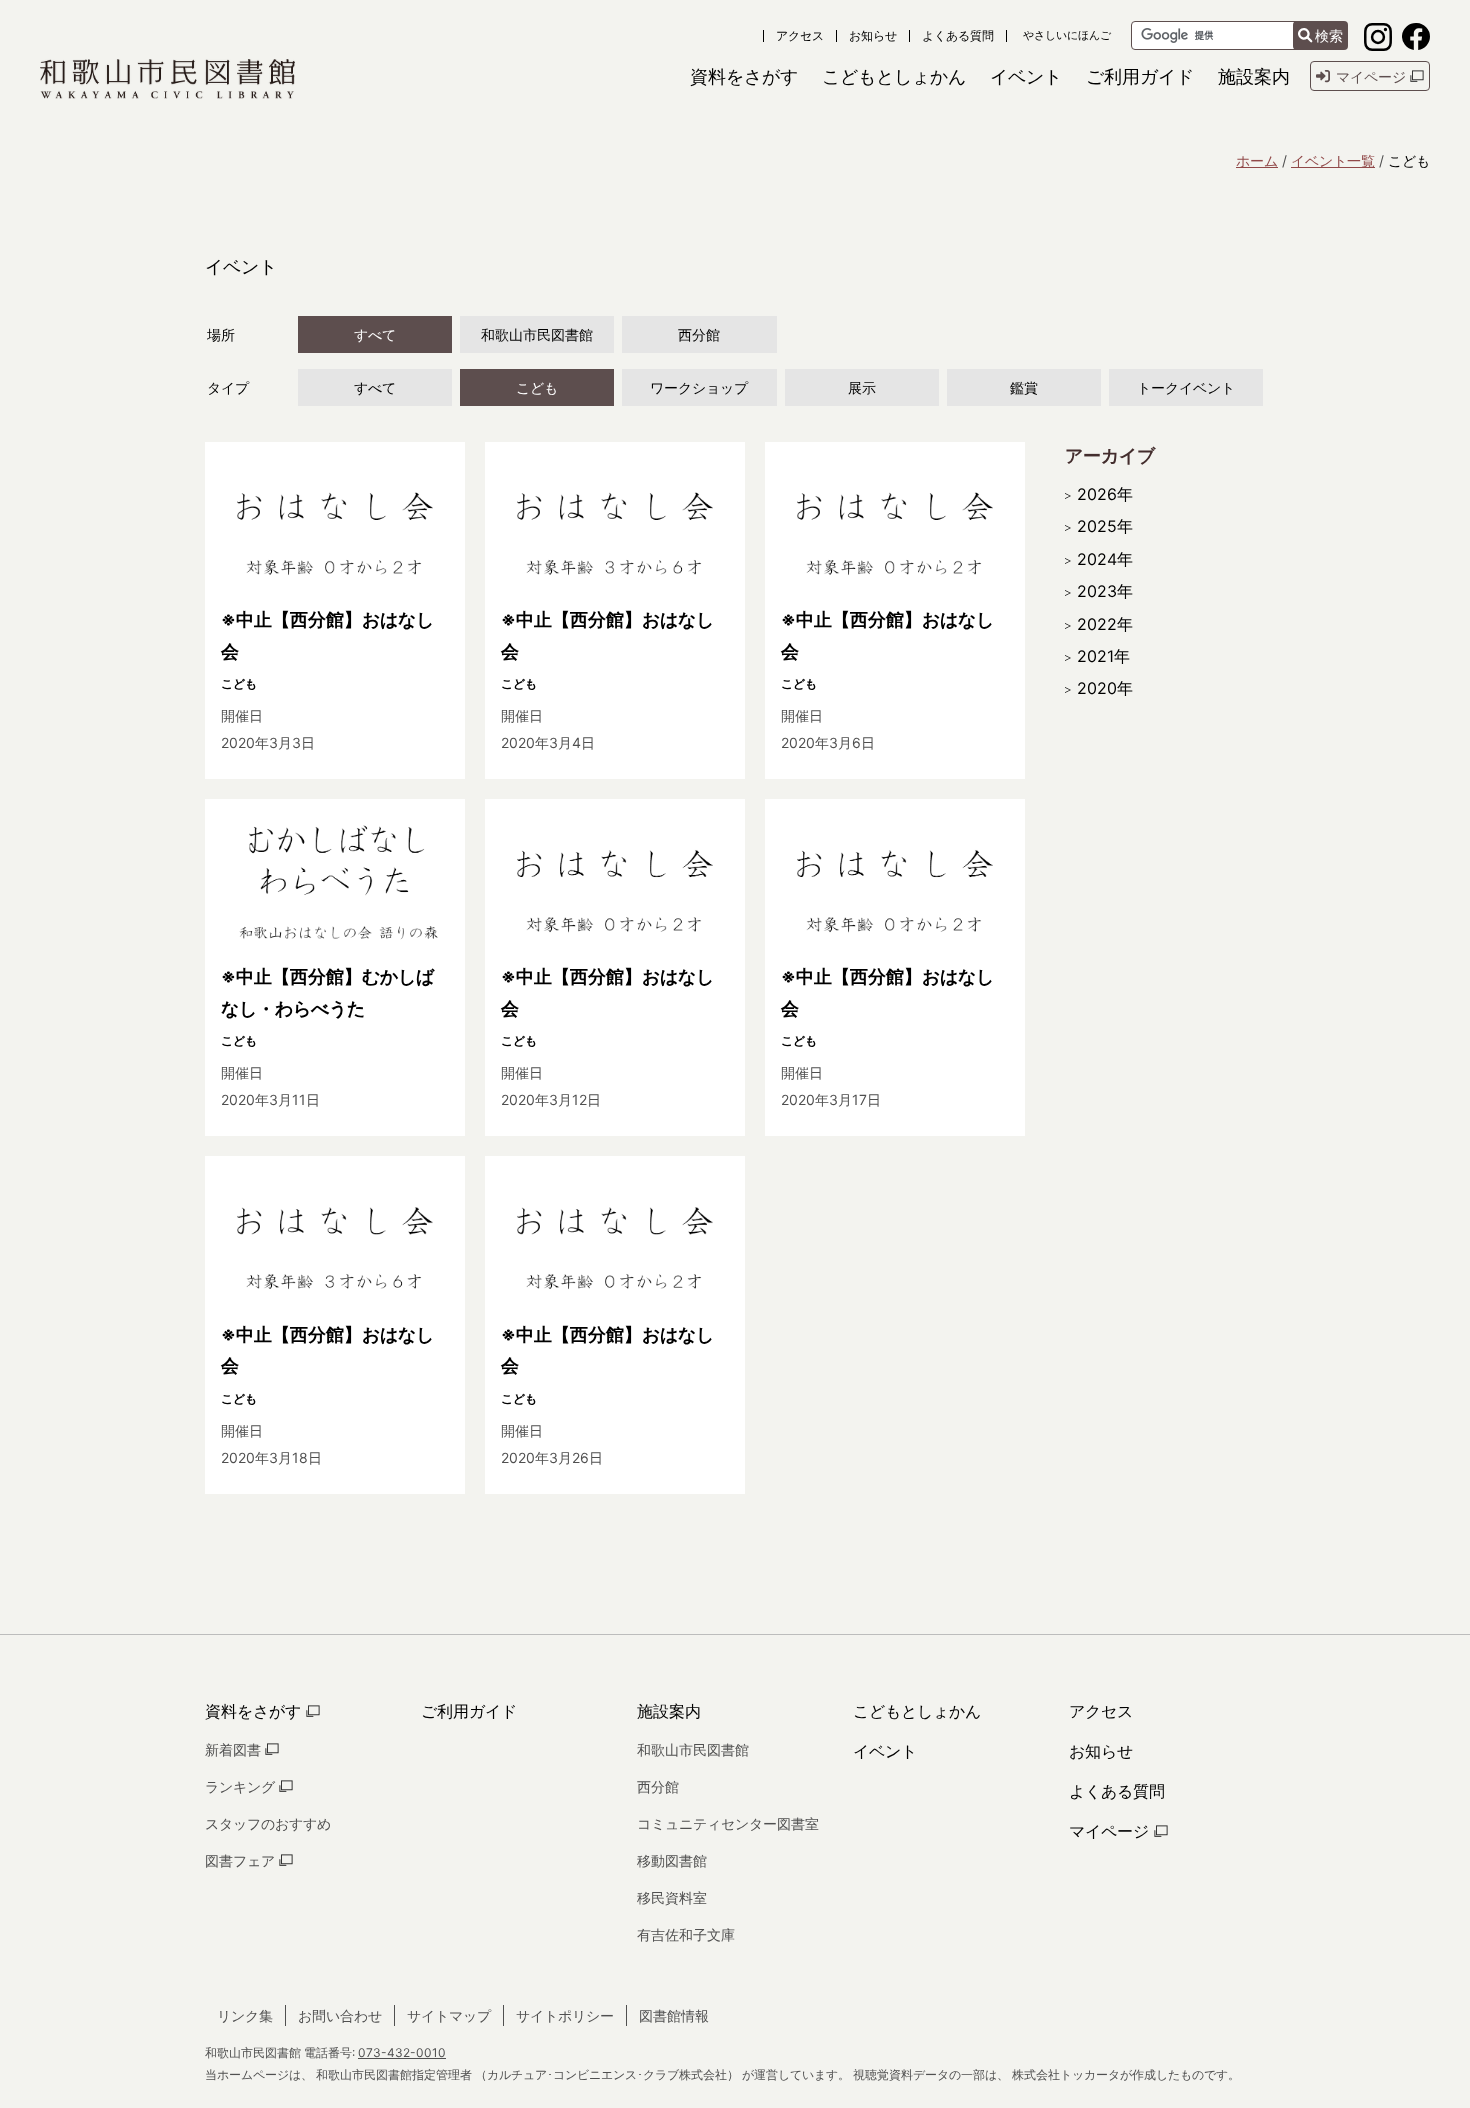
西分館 (699, 334)
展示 (862, 387)
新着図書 (235, 1749)
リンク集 (245, 2015)
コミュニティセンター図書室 (728, 1823)
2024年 (1105, 559)
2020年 (1105, 688)
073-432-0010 (402, 2052)
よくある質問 (958, 36)
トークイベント (1186, 387)
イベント (885, 1751)
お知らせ (873, 36)
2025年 (1105, 526)
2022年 (1105, 624)
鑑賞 (1024, 387)
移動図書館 (672, 1860)
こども (537, 387)
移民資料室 (672, 1897)
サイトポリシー (565, 2015)
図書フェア (242, 1860)
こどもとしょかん (917, 1711)
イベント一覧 (1333, 160)
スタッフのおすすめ (268, 1823)
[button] (744, 76)
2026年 (1105, 494)
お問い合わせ (340, 2015)
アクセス (800, 36)
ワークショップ (699, 387)
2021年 (1103, 656)
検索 (1329, 35)
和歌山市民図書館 (537, 334)
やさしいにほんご (1067, 35)
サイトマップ (449, 2015)
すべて (375, 334)
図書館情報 (674, 2015)
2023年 (1105, 591)
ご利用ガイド (469, 1711)
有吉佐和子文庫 (686, 1934)
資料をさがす (255, 1711)
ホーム (1257, 160)
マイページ (1111, 1831)
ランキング (242, 1786)
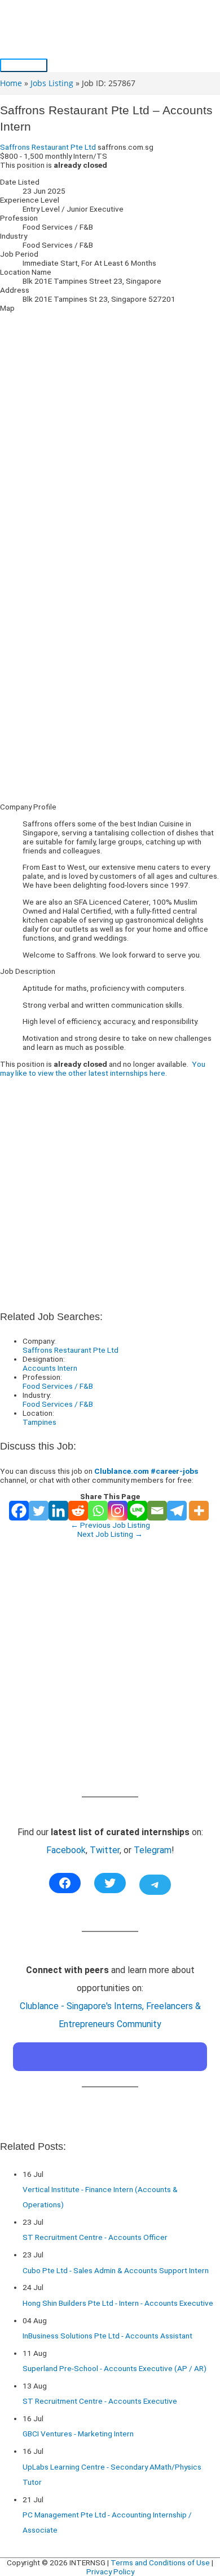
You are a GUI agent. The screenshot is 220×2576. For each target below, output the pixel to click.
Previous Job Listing (110, 1525)
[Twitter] (39, 1510)
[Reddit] (78, 1510)
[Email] (157, 1510)
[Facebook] (19, 1510)
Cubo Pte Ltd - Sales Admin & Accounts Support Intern (116, 2270)
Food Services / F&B (58, 1385)
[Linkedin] (58, 1510)
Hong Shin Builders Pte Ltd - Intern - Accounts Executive (118, 2302)
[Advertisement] (110, 684)
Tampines (39, 1421)
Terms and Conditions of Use (160, 2562)
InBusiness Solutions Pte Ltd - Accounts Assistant (107, 2335)
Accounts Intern (50, 1367)
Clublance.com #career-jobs (146, 1470)
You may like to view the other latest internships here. (102, 1068)
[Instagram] (117, 1510)
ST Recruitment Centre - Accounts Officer (95, 2237)
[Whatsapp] (98, 1510)
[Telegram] (177, 1510)
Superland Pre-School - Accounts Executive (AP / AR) (114, 2368)
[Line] (137, 1510)
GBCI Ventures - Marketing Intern (78, 2433)
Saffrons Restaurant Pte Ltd (48, 146)
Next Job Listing (110, 1534)
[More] (199, 1510)
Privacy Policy (110, 2571)
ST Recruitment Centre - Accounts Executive (100, 2400)
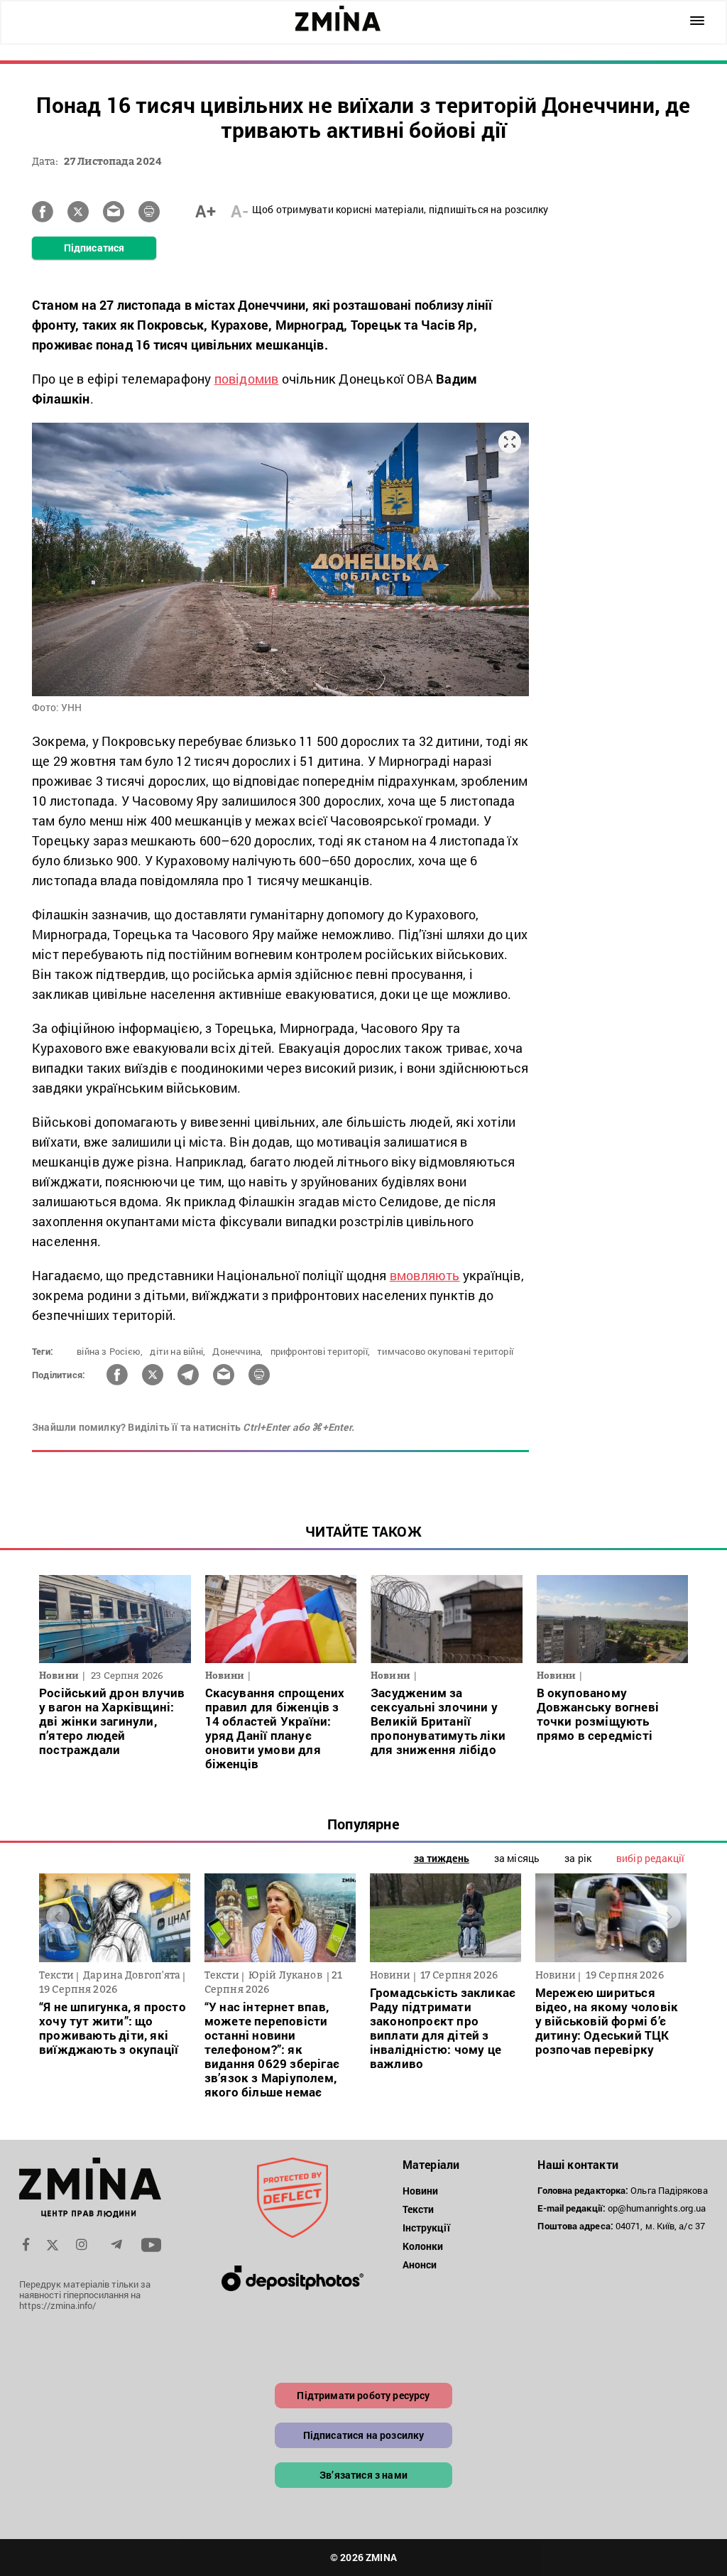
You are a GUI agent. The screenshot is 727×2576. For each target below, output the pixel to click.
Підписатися (94, 247)
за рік (577, 1858)
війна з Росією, (110, 1351)
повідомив (246, 378)
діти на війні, (177, 1351)
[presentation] (58, 1916)
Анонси (420, 2264)
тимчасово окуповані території (445, 1351)
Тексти (418, 2209)
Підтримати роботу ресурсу (363, 2395)
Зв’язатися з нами (363, 2475)
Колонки (423, 2246)
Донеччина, (237, 1351)
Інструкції (426, 2227)
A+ (205, 211)
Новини (421, 2190)
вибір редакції (650, 1858)
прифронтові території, (320, 1351)
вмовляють (425, 1275)
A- (239, 211)
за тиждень (441, 1858)
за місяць (517, 1858)
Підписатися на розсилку (364, 2435)
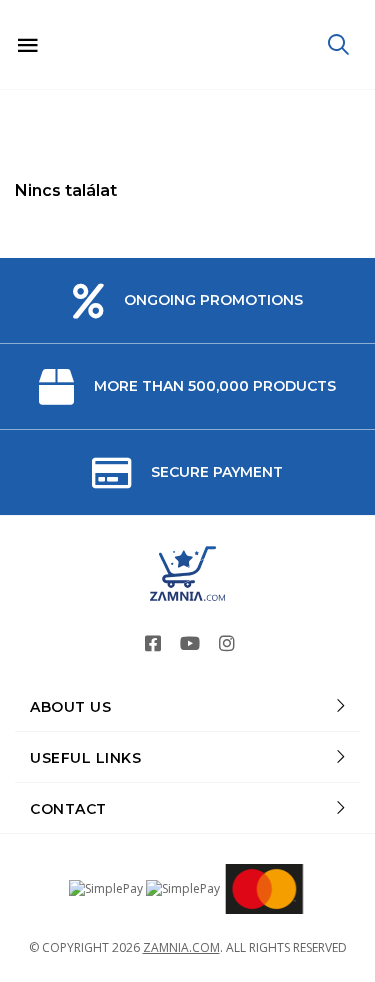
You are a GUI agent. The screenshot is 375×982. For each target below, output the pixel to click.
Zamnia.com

#####

Description of the task = Say how many lines of the data include the word "Centre". Nothing other than the number should be given.

Response to the exercise = 2